• WORK TO BE COMPLETED
Print exactly the lines from the one containing "[Ir a Leviatán (Bestiarium - Real)] (37, 186)" through the last line of the entries below; the pictures stay out of the copy.

• PROVIDED DATA
::::
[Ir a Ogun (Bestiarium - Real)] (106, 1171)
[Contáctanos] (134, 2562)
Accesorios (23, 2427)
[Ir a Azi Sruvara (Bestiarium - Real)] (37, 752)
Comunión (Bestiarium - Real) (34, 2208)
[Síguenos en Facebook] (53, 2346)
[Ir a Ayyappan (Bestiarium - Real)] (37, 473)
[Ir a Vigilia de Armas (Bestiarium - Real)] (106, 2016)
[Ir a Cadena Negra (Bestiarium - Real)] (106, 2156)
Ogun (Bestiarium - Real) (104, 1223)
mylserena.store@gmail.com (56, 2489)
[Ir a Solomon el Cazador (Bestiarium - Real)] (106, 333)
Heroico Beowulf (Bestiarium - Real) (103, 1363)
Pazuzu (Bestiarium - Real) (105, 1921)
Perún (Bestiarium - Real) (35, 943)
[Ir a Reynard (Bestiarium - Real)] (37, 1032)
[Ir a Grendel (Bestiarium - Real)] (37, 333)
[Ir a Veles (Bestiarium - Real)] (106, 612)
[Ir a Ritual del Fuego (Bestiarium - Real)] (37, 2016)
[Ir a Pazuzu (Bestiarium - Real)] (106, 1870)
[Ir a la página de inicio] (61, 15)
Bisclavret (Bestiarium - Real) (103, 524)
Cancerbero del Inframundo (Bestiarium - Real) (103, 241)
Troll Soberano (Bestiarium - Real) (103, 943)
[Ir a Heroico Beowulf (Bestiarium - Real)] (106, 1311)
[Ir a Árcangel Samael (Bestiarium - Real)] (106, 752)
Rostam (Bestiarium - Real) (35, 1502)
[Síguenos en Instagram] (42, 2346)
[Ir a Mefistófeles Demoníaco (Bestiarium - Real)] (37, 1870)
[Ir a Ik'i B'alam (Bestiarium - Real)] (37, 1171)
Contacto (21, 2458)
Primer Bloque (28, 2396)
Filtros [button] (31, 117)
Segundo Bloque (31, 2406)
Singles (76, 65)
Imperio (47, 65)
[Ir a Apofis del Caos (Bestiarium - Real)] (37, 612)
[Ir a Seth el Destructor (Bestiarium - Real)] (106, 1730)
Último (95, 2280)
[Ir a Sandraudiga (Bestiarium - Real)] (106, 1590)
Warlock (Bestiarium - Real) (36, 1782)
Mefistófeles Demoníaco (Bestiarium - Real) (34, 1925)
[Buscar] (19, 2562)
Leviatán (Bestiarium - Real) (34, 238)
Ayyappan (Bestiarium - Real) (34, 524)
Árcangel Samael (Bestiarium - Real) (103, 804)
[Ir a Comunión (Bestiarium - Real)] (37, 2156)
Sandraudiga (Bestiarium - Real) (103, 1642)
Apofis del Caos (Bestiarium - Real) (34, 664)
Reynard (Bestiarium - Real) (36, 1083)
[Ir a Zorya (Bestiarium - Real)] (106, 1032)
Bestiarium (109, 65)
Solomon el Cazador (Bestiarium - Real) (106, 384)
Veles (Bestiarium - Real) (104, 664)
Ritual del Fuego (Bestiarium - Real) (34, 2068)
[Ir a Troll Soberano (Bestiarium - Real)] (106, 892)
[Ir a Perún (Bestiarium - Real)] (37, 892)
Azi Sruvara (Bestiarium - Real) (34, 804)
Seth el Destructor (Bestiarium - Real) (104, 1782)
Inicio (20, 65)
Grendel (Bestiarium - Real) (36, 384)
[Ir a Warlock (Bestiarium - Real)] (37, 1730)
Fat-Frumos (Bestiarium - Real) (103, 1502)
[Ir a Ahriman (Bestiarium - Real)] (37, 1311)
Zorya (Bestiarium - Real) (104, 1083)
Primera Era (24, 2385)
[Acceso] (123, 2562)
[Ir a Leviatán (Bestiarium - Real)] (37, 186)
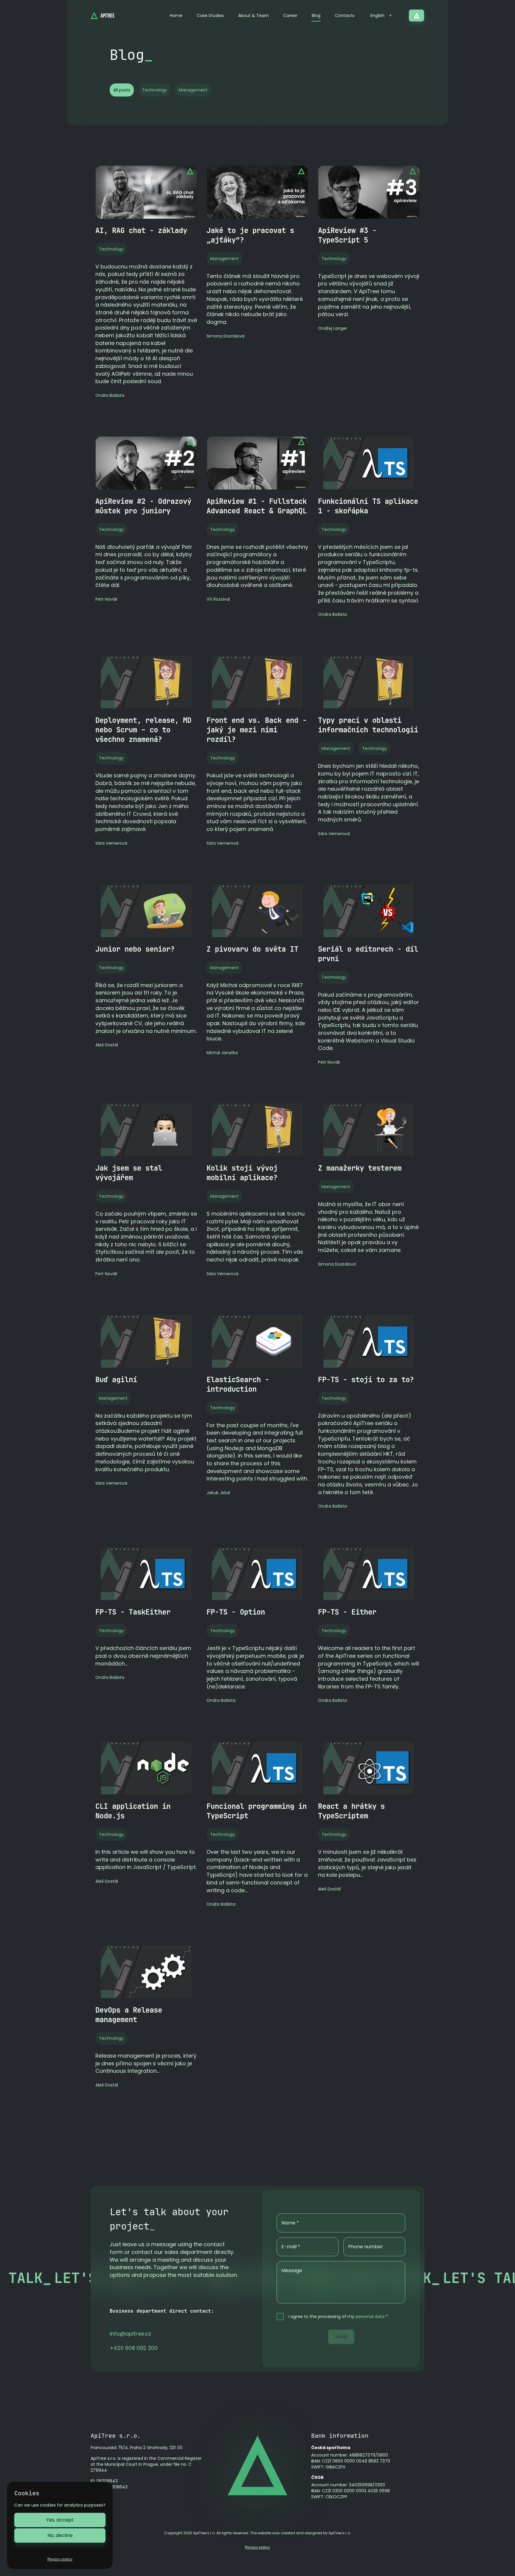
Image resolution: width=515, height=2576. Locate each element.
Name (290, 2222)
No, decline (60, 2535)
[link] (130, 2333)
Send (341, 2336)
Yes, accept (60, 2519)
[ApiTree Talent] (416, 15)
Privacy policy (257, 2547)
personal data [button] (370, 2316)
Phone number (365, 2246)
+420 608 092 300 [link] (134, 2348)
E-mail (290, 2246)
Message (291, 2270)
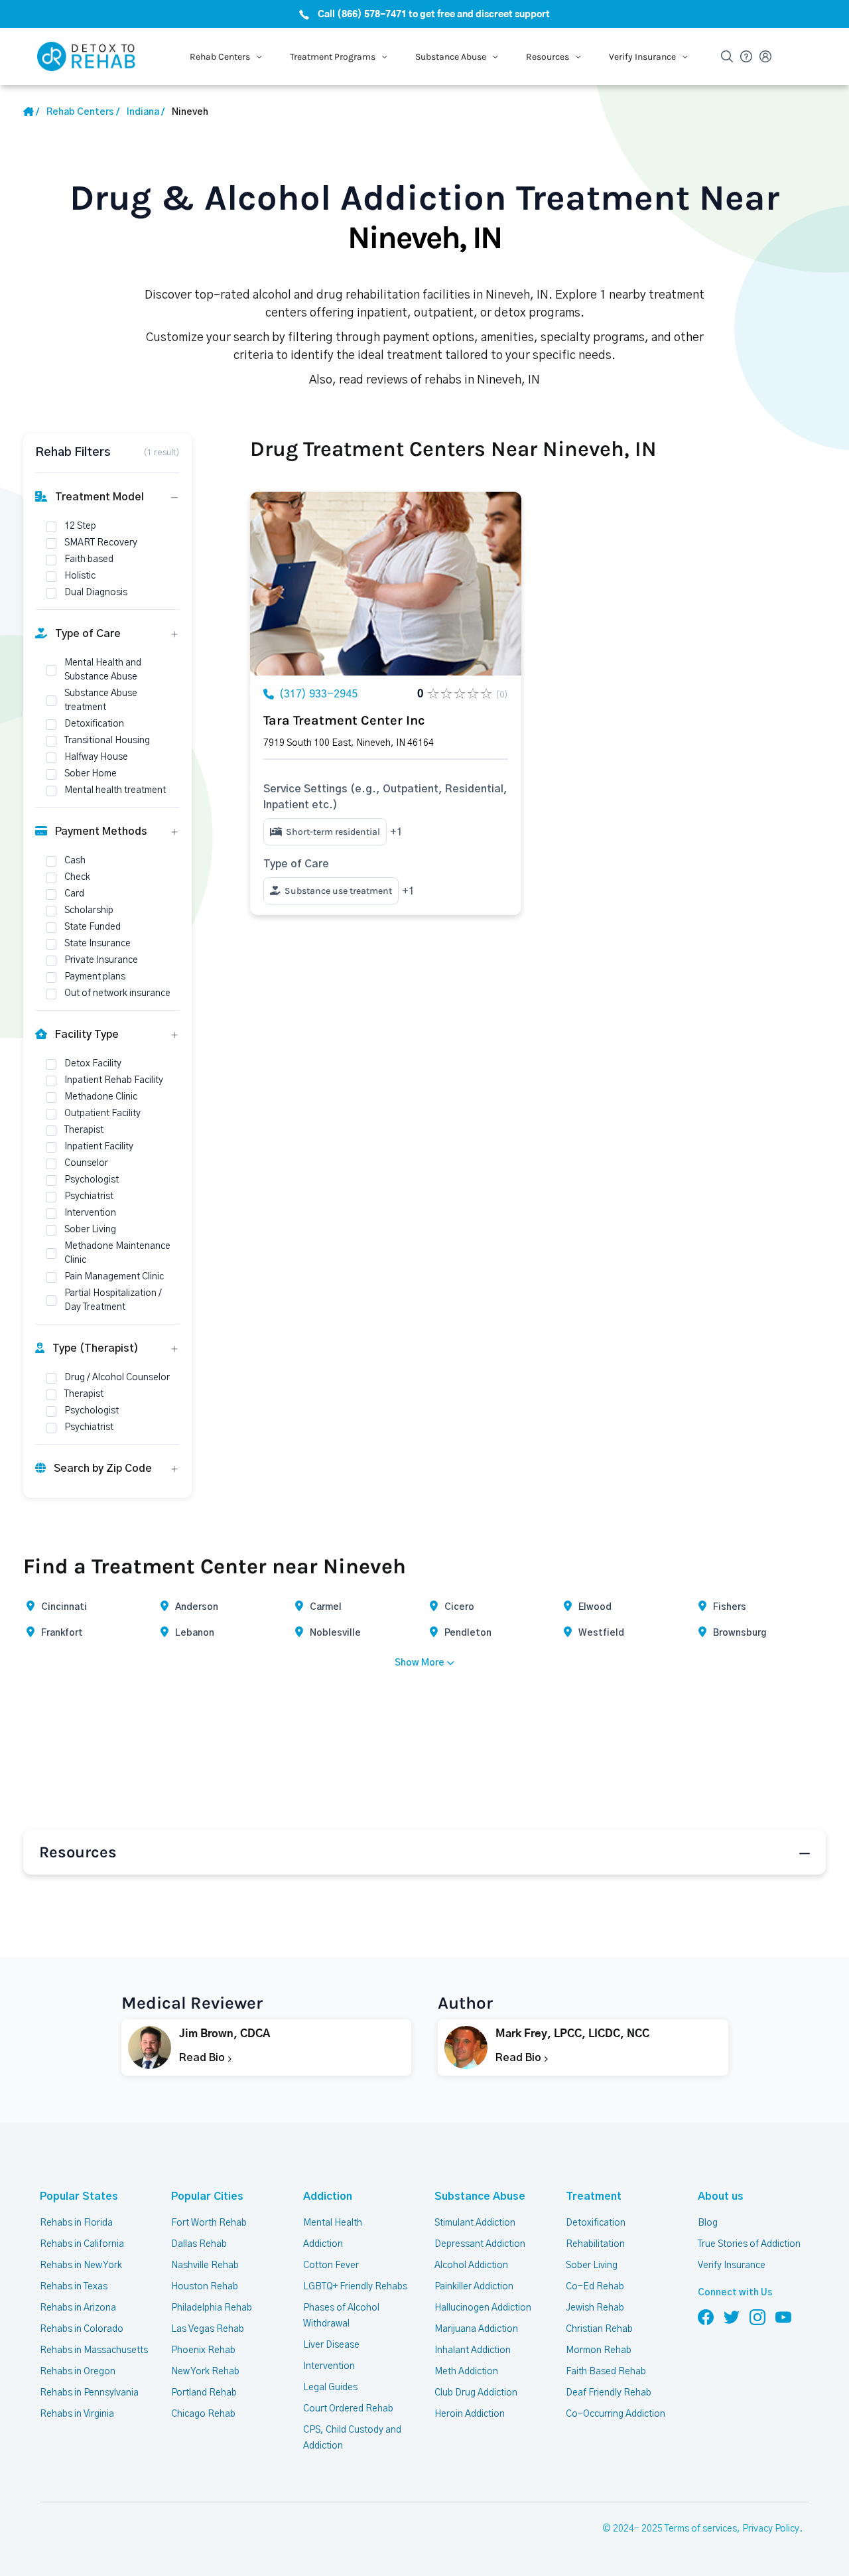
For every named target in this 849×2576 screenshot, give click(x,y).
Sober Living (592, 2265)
::::
• ANSWER BOX
[Ir a Leviatán (Bestiarium - Real)] (37, 186)
Image resolution: width=515, height=2576. Locate each element.
Name (290, 2222)
No, decline (60, 2535)
[link] (130, 2333)
Send (341, 2336)
Yes, accept (60, 2519)
[ApiTree Talent] (416, 15)
Privacy policy (257, 2547)
personal data [button] (370, 2316)
Phone number (365, 2246)
+420 608 092 300 [link] (134, 2348)
E-mail (290, 2246)
Message (291, 2270)
For every named target in this 849×2576 screenshot, give click(x,y).
Sober Living (592, 2265)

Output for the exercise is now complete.